Obiettivo 1 — Di quante nazioni la ricerca descritta nel testo sulle emissioni di CO2 ha stimato le emissioni?
Obiettivo 2 —
Indica se ciascuna affermazione concorda con il testo sulle emissioni di CO2, rispondendo sì o no e citando le parole decisive del testo.
(a) La ricerca è stata pubblicata sul Journal of Cleaner Production.
(b) Dario Caro è un ricercatore dell'Università di Siena.
(c) Il monitoraggio tradizionale delle emissioni su scala nazionale considera anche i beni importati.
Obiettivo 3 — Estrai fedelmente dal testo sulle emissioni di CO2 il brano che si apre con le parole contenenti "Otto miliardi di" e si chiude con "dei loro consumi.".

Testo riportato —
++++++++

Otto miliardi di tonnellate di CO2 “incorporate” nel commercio internazionale, cioè emesse in una nazione per produrre beni consumati in un’altra nazione: è quanto mostra una ricerca recentemente pubblicata sulla rivista scientifica internazionale Journal of Cleaner Production, condotta da un gruppo di ricercatori dell’Università di Siena e della Aarhus University danese, che ridisegna la mappa mondiale delle emissioni di gas serra. La ricerca ha stimato le emissioni di anidride carbonica emesse dalle popolazioni di oltre 170 nazioni nel mondo sulla base dei loro consumi.

«Uno degli effetti principali del sistema economico attuale è la delocalizzazione della produzione, dai paesi sviluppati ai paesi in via di sviluppo – spiega Dario Caro, ricercatore della Aarhus University e principale autore dell’analisi -. Così, oltre a ridurre i costi di produzione, si sfruttano le risorse degli ultimi, senza essere minimamente responsabilizzati da un punto di vista politico-ambientale». L’approccio al consumatore adottato dalla ricerca si differenzia dal tradizionale monitoraggio delle emissioni di gas serra su scala nazionale, che prende in considerazione unicamente la produzione che avviene all’interno di ciascun paese. Nello studio il calcolo delle emissioni tiene conto anche dei beni consumati all’interno dei confini nazionali, facendo emergere così l’effetto del commercio internazionale sulle emissioni su scala globale.

++++++++

Elenco fornito —
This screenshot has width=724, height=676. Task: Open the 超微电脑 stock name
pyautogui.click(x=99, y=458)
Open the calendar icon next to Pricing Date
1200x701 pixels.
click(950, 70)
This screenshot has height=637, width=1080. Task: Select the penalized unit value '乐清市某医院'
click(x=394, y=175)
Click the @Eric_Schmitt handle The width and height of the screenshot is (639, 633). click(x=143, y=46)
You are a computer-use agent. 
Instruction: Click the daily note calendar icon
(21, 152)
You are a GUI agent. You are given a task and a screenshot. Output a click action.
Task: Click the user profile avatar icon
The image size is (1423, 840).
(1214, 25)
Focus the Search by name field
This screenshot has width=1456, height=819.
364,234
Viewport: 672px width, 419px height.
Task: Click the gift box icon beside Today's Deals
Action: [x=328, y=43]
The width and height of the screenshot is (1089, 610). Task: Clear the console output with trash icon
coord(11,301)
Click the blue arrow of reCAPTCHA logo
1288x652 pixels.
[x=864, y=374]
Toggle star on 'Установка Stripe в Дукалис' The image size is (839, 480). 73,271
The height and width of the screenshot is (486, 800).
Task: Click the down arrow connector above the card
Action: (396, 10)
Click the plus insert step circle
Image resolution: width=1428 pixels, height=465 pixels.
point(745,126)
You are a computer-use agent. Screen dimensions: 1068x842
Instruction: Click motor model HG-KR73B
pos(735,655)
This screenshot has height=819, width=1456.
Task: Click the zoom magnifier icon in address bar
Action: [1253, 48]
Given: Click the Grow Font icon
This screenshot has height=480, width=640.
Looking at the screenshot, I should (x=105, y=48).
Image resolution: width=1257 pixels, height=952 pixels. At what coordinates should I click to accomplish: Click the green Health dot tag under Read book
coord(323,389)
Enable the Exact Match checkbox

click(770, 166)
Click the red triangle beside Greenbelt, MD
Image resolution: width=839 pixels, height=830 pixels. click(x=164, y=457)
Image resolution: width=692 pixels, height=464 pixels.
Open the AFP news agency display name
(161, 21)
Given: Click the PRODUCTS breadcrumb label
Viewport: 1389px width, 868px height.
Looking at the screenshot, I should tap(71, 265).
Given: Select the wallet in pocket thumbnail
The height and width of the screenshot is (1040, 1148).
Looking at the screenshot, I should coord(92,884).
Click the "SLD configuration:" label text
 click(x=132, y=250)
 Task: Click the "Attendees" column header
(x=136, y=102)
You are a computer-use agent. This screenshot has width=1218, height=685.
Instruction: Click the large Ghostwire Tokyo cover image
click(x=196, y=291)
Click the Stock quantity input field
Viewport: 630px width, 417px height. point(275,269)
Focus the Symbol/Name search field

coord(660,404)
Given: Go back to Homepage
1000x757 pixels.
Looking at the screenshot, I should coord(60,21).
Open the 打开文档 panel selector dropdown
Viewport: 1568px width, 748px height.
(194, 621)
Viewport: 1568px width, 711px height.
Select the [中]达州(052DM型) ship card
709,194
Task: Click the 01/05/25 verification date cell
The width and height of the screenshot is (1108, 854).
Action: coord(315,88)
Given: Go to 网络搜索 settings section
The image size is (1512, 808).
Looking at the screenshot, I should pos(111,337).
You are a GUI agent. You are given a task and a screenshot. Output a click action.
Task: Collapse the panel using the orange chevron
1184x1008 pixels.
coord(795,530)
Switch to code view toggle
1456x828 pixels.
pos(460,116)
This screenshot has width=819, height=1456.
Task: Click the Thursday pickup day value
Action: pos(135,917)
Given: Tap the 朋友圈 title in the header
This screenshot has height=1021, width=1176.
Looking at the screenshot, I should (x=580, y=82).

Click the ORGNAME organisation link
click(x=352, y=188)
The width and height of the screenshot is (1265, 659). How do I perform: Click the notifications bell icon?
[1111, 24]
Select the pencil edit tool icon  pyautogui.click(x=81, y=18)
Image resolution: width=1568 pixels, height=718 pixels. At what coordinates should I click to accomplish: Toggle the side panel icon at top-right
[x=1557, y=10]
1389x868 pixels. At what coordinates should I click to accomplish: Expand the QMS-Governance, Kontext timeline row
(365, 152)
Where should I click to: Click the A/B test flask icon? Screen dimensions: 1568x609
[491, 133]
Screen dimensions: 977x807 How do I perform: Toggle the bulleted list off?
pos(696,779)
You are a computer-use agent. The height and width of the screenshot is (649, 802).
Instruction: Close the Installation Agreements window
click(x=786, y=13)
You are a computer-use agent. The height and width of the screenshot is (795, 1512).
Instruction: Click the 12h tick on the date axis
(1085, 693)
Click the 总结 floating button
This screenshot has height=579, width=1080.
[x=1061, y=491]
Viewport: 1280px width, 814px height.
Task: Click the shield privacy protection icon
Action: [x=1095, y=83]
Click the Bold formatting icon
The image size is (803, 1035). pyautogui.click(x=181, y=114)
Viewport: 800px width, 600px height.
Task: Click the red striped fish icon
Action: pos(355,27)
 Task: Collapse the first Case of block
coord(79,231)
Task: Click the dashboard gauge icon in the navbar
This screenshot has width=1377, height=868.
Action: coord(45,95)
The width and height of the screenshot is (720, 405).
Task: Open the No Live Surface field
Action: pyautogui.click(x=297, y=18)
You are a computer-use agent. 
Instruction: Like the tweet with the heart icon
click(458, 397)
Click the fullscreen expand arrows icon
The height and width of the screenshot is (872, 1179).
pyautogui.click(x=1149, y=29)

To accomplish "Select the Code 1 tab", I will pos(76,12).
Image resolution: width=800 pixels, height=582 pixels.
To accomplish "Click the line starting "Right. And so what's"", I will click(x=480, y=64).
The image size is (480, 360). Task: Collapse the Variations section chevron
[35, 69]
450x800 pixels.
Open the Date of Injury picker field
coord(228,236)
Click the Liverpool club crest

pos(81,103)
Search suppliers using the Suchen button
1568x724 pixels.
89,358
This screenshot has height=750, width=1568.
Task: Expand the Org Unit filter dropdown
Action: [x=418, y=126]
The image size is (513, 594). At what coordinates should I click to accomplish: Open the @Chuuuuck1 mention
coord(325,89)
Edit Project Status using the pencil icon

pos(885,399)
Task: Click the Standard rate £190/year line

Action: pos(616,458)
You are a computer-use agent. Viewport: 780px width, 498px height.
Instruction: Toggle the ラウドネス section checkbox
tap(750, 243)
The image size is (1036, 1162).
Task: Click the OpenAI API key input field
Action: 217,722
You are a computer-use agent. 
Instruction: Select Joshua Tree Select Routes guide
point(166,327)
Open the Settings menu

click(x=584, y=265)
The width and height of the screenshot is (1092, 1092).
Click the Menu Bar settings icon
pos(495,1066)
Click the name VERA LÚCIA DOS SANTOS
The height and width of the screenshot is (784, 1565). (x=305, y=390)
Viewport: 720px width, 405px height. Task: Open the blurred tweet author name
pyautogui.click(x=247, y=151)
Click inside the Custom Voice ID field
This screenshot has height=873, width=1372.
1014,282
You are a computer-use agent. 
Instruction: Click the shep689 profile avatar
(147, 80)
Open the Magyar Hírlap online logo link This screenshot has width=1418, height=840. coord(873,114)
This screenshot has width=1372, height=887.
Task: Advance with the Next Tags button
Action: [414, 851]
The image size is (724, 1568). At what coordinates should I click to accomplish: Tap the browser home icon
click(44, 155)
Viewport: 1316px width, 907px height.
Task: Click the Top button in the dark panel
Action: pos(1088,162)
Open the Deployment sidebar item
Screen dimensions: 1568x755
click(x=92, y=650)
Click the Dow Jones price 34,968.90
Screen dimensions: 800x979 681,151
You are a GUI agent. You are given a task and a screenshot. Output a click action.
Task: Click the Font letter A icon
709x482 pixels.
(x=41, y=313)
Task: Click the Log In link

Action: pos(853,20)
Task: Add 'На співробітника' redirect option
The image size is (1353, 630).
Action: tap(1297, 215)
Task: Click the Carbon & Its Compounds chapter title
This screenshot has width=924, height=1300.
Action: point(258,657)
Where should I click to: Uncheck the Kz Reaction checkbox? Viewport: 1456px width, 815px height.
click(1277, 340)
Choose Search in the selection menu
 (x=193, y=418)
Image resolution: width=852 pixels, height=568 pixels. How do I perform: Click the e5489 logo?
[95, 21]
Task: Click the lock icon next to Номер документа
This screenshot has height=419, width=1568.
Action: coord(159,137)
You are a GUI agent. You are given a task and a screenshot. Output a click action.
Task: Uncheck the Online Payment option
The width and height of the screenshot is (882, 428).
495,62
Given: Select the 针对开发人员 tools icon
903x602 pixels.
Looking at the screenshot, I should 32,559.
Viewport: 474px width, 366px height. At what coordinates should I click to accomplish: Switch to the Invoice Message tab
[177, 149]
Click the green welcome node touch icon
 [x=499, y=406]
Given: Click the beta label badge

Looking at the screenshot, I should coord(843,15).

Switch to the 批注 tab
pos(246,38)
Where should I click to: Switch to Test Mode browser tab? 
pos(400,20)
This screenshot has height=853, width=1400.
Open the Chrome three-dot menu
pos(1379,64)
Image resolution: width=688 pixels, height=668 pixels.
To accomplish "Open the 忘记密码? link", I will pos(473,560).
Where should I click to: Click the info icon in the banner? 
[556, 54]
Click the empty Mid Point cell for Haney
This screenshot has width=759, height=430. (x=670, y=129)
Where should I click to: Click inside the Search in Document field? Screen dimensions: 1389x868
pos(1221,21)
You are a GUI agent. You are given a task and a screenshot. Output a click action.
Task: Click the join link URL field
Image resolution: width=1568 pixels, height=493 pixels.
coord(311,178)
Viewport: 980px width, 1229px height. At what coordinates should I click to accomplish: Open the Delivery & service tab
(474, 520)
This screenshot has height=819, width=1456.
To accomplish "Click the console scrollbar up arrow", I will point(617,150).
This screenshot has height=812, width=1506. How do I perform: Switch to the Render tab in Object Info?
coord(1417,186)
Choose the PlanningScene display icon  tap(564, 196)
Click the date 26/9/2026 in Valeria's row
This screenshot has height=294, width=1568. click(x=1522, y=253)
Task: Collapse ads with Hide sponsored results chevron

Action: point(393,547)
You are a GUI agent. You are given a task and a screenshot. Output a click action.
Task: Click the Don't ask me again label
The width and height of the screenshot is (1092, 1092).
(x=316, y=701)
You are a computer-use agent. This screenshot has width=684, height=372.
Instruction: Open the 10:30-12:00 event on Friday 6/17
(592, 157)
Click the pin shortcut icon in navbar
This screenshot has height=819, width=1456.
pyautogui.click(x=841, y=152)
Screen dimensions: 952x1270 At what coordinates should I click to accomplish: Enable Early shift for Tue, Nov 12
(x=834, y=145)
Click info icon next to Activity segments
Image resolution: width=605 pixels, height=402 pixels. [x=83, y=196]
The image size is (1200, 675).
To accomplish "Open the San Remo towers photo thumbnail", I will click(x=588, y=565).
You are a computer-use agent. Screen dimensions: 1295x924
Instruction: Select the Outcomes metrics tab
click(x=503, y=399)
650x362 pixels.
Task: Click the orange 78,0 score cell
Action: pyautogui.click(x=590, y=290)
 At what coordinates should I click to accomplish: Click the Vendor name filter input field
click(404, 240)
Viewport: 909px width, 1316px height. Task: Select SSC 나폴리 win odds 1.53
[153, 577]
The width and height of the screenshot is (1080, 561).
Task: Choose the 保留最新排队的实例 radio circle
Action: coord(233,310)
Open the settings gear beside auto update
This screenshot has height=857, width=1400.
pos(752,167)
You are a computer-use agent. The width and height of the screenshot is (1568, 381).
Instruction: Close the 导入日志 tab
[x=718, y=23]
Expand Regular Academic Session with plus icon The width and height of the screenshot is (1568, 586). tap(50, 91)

++++++++

Risposta 1 — Di oltre 170 nazioni.

Risposta 2 —
(a) Sì: "recentemente pubblicata sulla rivista scientifica internazionale Journal of Cleaner Production".
(b) No: "Dario Caro, ricercatore della Aarhus University".
(c) No: "prende in considerazione unicamente la produzione che avviene all’interno di ciascun paese".

Risposta 3 —
Otto miliardi di tonnellate di CO2 “incorporate” nel commercio internazionale, cioè emesse in una nazione per produrre beni consumati in un’altra nazione: è quanto mostra una ricerca recentemente pubblicata sulla rivista scientifica internazionale Journal of Cleaner Production, condotta da un gruppo di ricercatori dell’Università di Siena e della Aarhus University danese, che ridisegna la mappa mondiale delle emissioni di gas serra. La ricerca ha stimato le emissioni di anidride carbonica emesse dalle popolazioni di oltre 170 nazioni nel mondo sulla base dei loro consumi.